In this dissertation, I describe an innovative methodological approach for exploring the dimensionality and collecting validity evidence to support the use of the Tripod survey as a measure of teacher quality. This approach uses a multilevel extension of full-information item factor analysis models. Item factor analysis (IFA) models are widely used in educational measurement research (Wirth & Edwards, 2007), though these models have traditionally ignored the hierarchical, nested structure of educational systems and treated all individuals as independent. Multilevel IFA models enable the data to be treated in an appropriate manner, instead of reducing our inferences to a single level. However, multilevel IFA models have not yet been widely applied in educational contexts due to computational challenges associated with the dimensionality and complexity of these models.
The aims of this dissertation are two-fold. First, I provide an introduction to the multilevel item factor analysis (IFA) modeling framework, and demonstrate the flexibility and efficiency of this model in various educational settings. It is essential to establish that the multilevel IFA model can be estimated under realistic data conditions prior to using this modeling technique to answer important educational policy questions regarding student surveys. Second, I use multilevel IFA models to examine the dimensionality, reliability, and validity of the Tripod student survey.
More specifically, I investigate the following research questions:
1. Can I efficiently and accurately estimate multilevel IFA models in the context of educational assessment and survey data?
2. Is possible to detect sources of model misfit in multilevel IFA models using a newly developed goodness-of-fit statistic?
3. Can I use the multilevel IFA model to produce estimates of teacher practice scores that clarify the degree to which the seven dimensions of teacher practice measured by the Tripod survey simultaneously predict student learning?
4. Using data from six urban school districts collected by the Measures of Effective Teaching (MET) Project, is there validity evidence that supports the use of the Tripod survey for summative and formative teacher evaluation purposes?
The findings from this dissertation contribute to methodological and substantive bodies of work. Methodologically, I demonstrate that the multilevel IFA model can be used to make reliable group-level inferences across a variety of educational contexts. Additionally, I propose a limited-information goodness-of-fit statistic for multilevel IFA models to address the current limitation of these models that there is no established consensus on how to assess the model fit.

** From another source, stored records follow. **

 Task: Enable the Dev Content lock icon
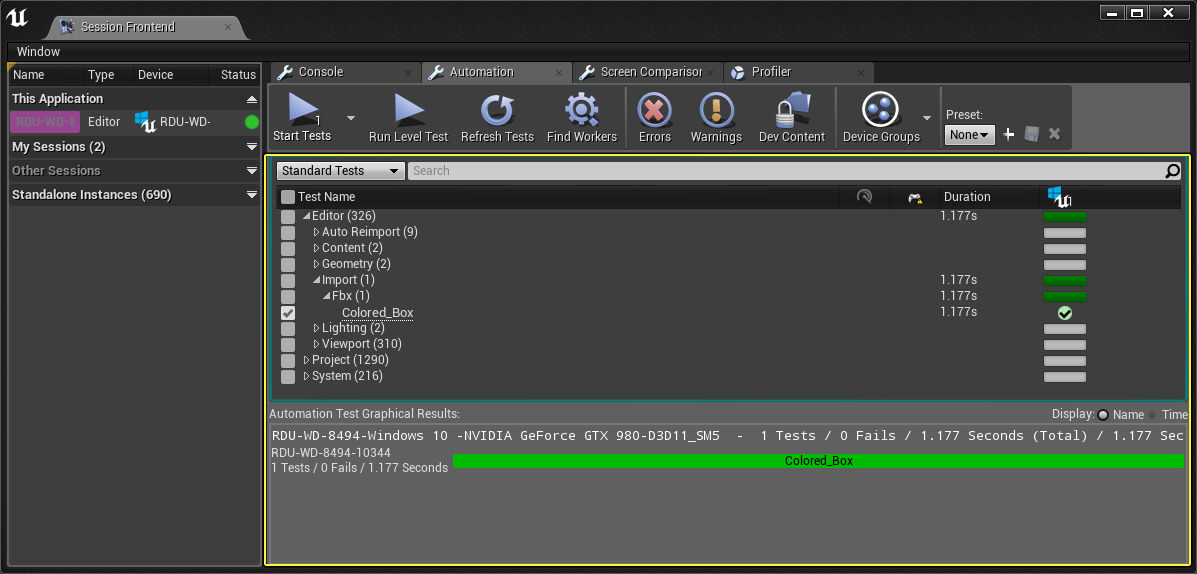pyautogui.click(x=791, y=110)
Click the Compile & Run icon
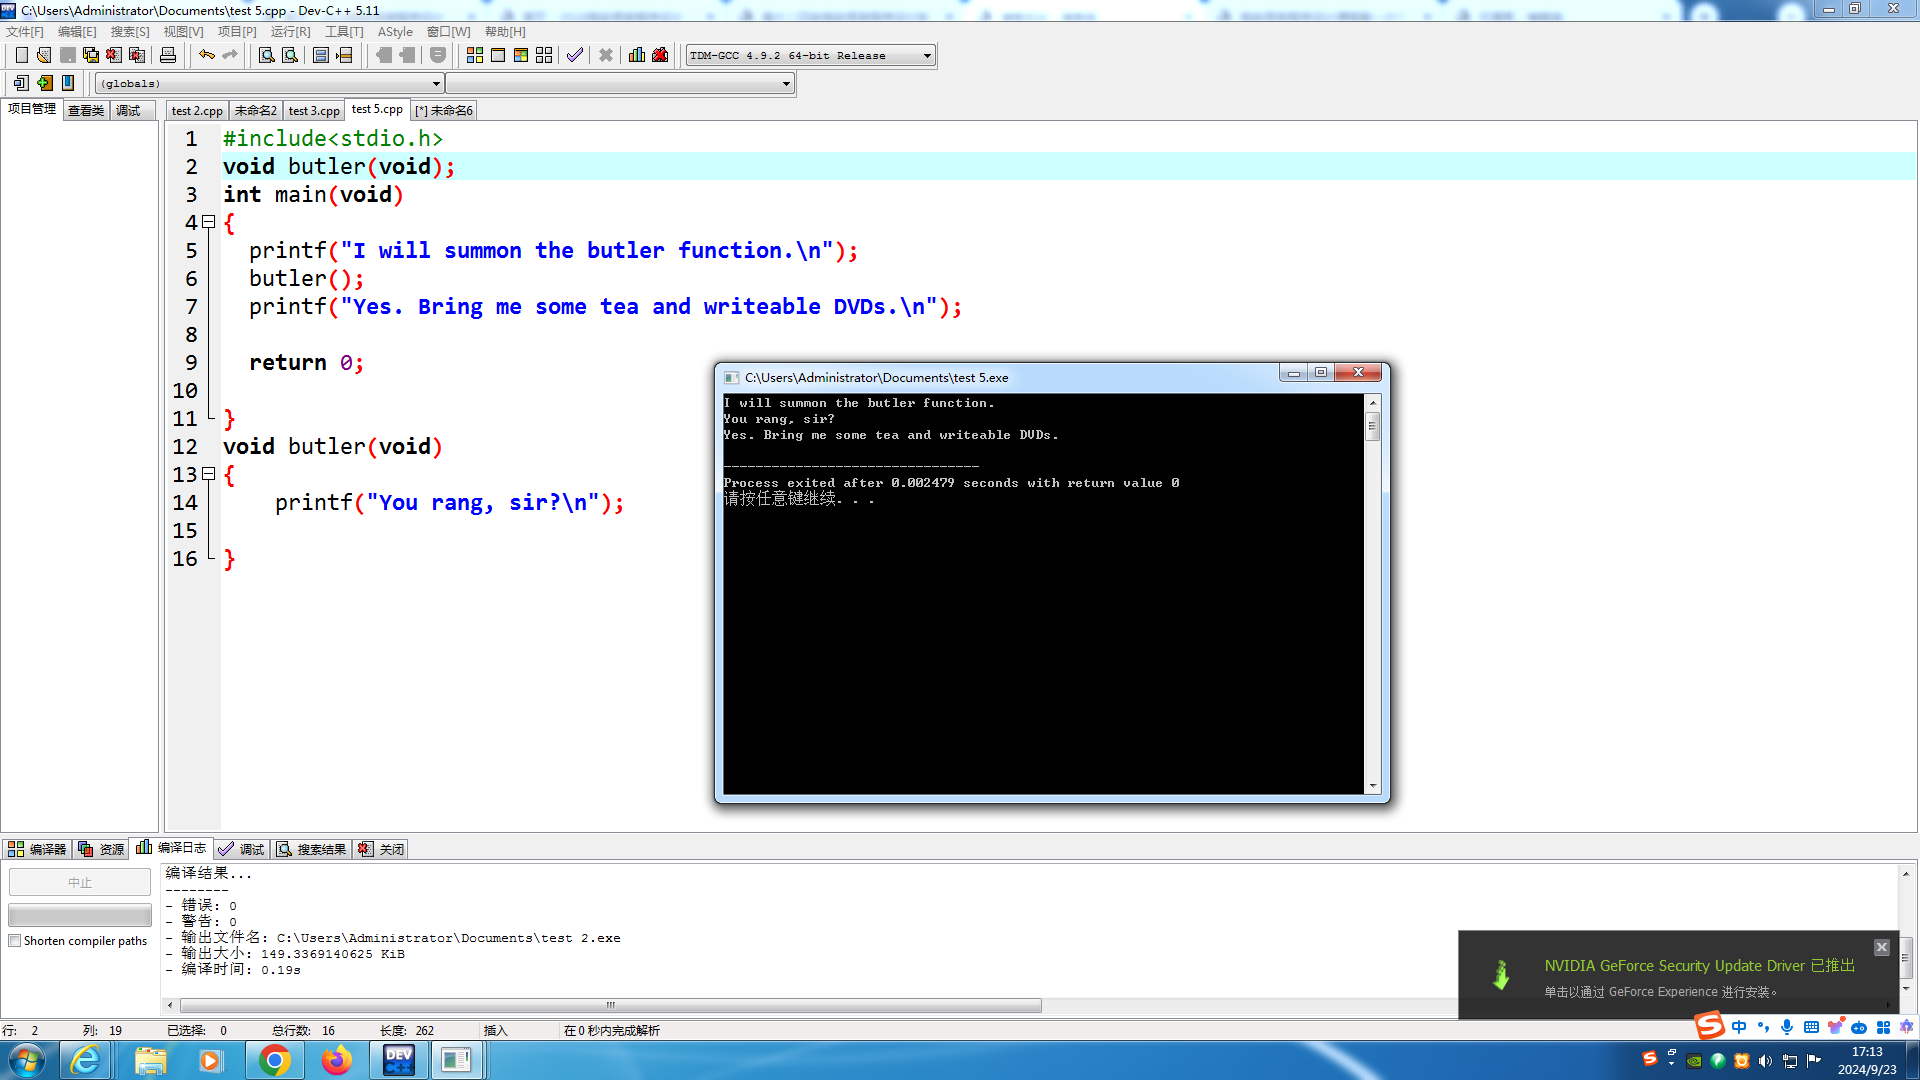The image size is (1920, 1080). pyautogui.click(x=521, y=55)
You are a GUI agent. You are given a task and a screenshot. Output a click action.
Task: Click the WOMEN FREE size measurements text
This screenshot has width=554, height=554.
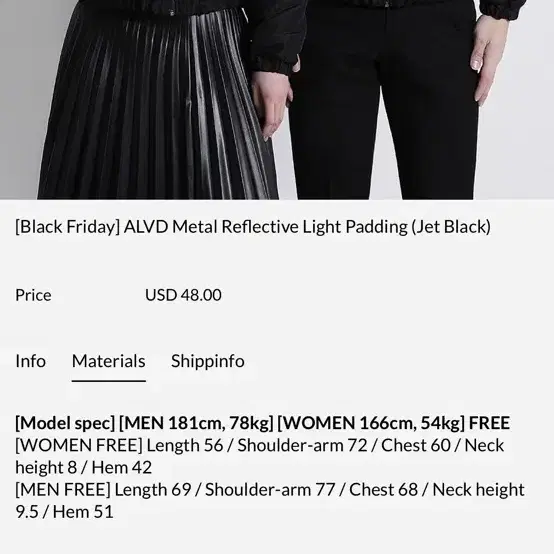click(260, 456)
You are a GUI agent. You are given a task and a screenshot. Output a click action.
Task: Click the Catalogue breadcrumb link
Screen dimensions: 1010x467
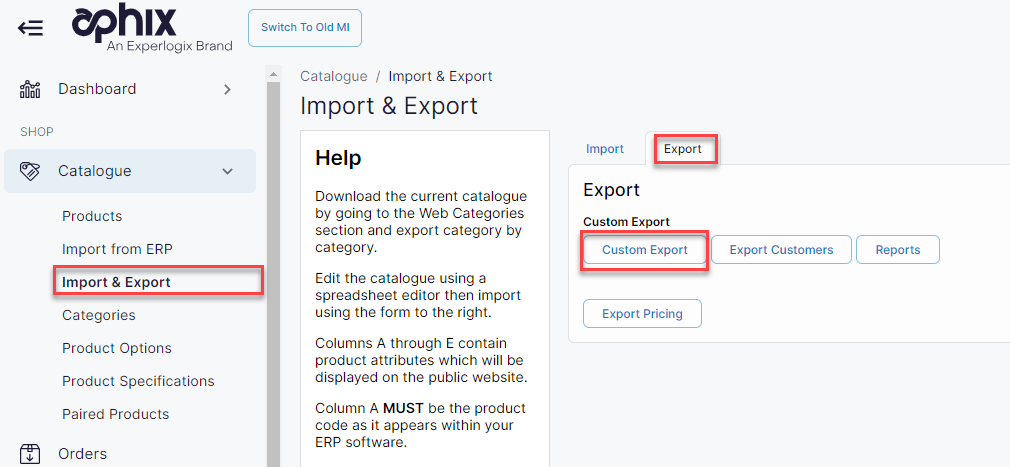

In addition, this dissertation contributes to the field of teacher evaluation by analyzing the validity of the secondary Tripod survey. This work represents the first systematic review of the psychometric and validity properties of the Tripod survey. The findings call into question whether the current practice of reporting feedback in terms of the 7Cs is warranted. In particular, the gathered evidence does not support distinguishing among the six of the 7Cs teacher practices (Care, Clarify, Consolidate, Confer, Challenge, and Captivate). Therefore, I propose combining the items from these sub-domains into a single Teacher Support scale. Both Support and Control scores are found to be related to teacher observation scores, but only teachers’ level of Control is predictive of student achievement. In summary, this study provides promising evidence that the widely used Tripod survey is a useful tool for measuring two important dimensions of teacher effectiveness.